Toutes les versions actuelles du christianisme peuvent être schématiquement divisée en deux grands groupes : traditionnelle et libérale. L’abîme qui existe aujourd’hui se divise pas tant les orthodoxes des catholiques ou les catholiques des protestants comme il le fait des  » traditionalistes » des « libéraux ». Certains dirigeants chrétiens, par exemple, nous dire que le mariage entre un homme et une femme n’est plus la seule façon de construire une famille chrétienne : il y a d’autres modèles et l’Eglise doit devenir de manière appropriée « inclusive » afin de reconnaître d’autres normes de comportement et de leur donner une bénédiction officielle. Certains tentent de nous persuader que la vie humaine n’est plus une valeur absolue, qu’il peut être résilié dans le ventre d’une mère ou que l’on peut mettre fin à la vie à volonté. Les chrétiens « traditionalistes » sont invités à reconsidérer leur point de vue sous le slogan de se tenir dans la marche de la modernité.

Malheureusement, il faut admettre que l’Eglise orthodoxe et beaucoup dans l’Église anglicane se retrouvent sur le côté opposé de l’abîme qui sépare les chrétiens traditionnels des chrétiens de tendance libérale.
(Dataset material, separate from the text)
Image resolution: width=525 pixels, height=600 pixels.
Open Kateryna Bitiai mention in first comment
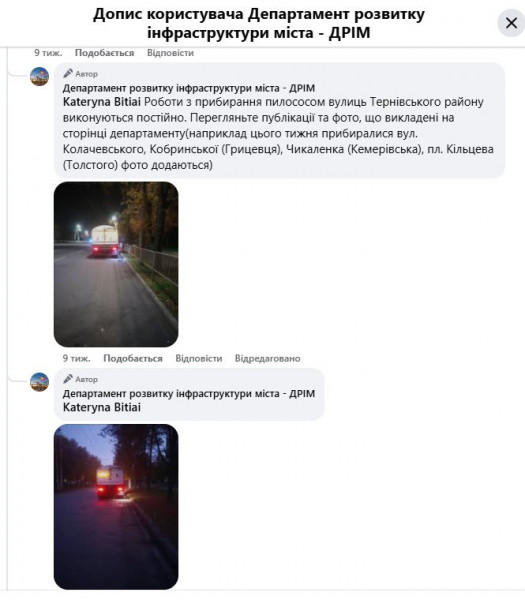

Certes, à l’intérieur de la Communauté anglicane, il reste beaucoup de « traditionalistes », en particulier dans le Sud et en Orient, mais la tendance libérale est également tout à fait remarquable, surtout en Occident et dans le Nord. Des protestations contre le libéralisme continuent de se faire entendre chez les anglicans, comme lors de la seconde Conférence de tous les évêques d’Afrique qui s’est tenue à la fin août. Le document final de la Conférence a notamment déclaré : « Nous affirmons la norme biblique de la famille comme ayant le mariage entre un homme et une femme comme sa fondation. L’un des objectifs du mariage est la procréation des enfants dont certains se développent pour devenir les leaders de demain ».

Parmi les indications vives de désaccord au sein de la communauté anglicane (j’hésite à dire « schisme ») est le fait que près de 200 évêques anglicans ont refusé de participer à la Conférence de Lambeth de 2008. J’étais là en tant qu’observateur de l’Eglise orthodoxe russe et pouvais voir les diverses manifestations des différences profondes et douloureuses parmi les anglicans.

Aujourd’hui, le dialogue entre orthodoxes et anglicans a lui-même menacé. Cela est particulièrement lamentable parce que ce dialogue a eu une longue et riche histoire, à commencer par les nombreux entretiens à différents niveaux qui ont eu lieu entre les orthodoxes et les anglicans depuis le 17ème siècle. Au 19ème siècle, après la fondation par les anglicans des évêchés de Jérusalem en 1841 et de Gibraltar en 1842, des réunions ont eu lieu et les relations ont été établies entre les représentants de l’Église d’Angleterre et de l’Eglise épiscopale aux Etats-Unis et l’Eglise orthodoxe. Le premier message officiel fut une lettre de l’archevêque de Canterbury Howley (1828-1848) au patriarche de Constantinople en 1840, assurant aux hiérarques orthodoxes que les anglicans ne s’engageront jamais dans le prosélytisme et lançant un appel à la coopération dans un esprit d’amour chrétien.

En 1868 fut tenue la première Conférence de Lambeth. Agissant au nom de l’archevêque de Canterbury Tait, cette Conférence a envoyé un message, écrit dans un esprit d’amour chrétien et d’amitié, aux patriarches et aux évêques de l’Eglise orthodoxe. Cette même année, à la demande de l’archevêque de Canterbury, le patriarche Grégoire VI de Constantinople à autorisé le clergé orthodoxe à administrer le rite des funérailles pour les anglicans si un prêtre de l’Eglise d’Angleterre n’était pas disponible.

Le second accord a été fait en 1874 quand le patriarche Joachim II de Constantinople a donné la permission au clergé orthodoxe de baptiser et marier les anglicans. Ces accords ont été des développements exceptionnels dans l’histoire des relations entre les Eglises d’Orient et d’Occident.